What’s causing the big drop in the stock market, and the bout of enormous volatility we’re seeing at the end of the year?

The biggest worry is that this is The Beginning of The End — a recession is on its way, with a consequent big stock market rout. Is this early 2008 all over again, a signal of the big drop to come?

Maybe. But maybe not. Maybe it’s 2010, 2011, 2016, or the greatest of all, 1987. “The stock market forecast 9 of the last 5 recessions,” Paul Samuelson once said, and rightly. The stock market does fall in recessions, but it also corrects occasionally during expansions. Each of these drops was accompanied by similar bouts of volatility. Each is likely a period in which people worried about a recession or crash to come, but in the end it did not come.

Still, is this at last the time? A few guideposts are handy.

There is no momentum in index returns. None. A few bad months, or days, of stock returns are exactly as likely to be continued as to be reversed. The fact is well established, and the reason is simple: If one could tell reliably that stocks would fall next month, we would all try to sell, and the market would fall instantly to that level.

Twenty percent volatility is normal. Twenty percent volatility on top of a 5 percent average return, means that every other year is likely to see a 15 percent drop.

Big market declines come with a recession, as in 2008. But recessions are almost as hard to forecast as stock prices, and for much the same reason. If we knew with confidence that a recession would happen next year, businesses would not invest or hire, and people would not spend, and we’d have a recession now.
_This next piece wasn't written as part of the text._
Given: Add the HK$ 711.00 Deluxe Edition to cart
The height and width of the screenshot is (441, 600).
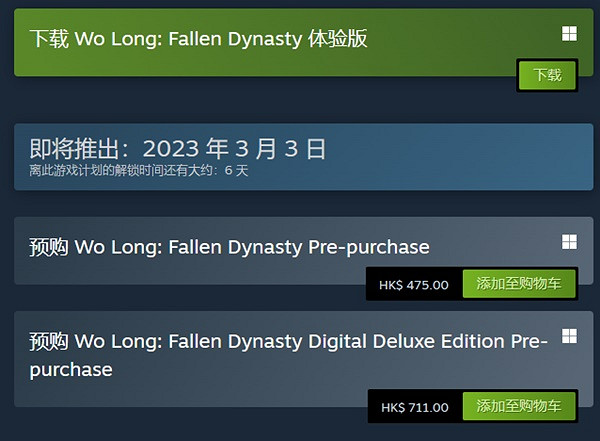Looking at the screenshot, I should click(x=518, y=407).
Recessions do have some momentum. But the cyclical indicators of the real economy are strong, much stronger than they were in 2007-2008. Unemployment is 3.7%. There is no slowdown in real GDP growth or industrial production, or business investment in the most recent data. Inflation is close to the Fed’s target, so there is little reason to fear the Fed will quickly raise rates and cause a recession. Now, the market aggregates more information and faster than the rest of us. Still, the lack of any slowdown adds weight to the suspicion that this correction may pass as well.

In thinking about the economy, remember that it has passed from “demand” to “supply.” At 3.9% unemployment, we cannot get greater growth from simply putting unemployed people and machines to work.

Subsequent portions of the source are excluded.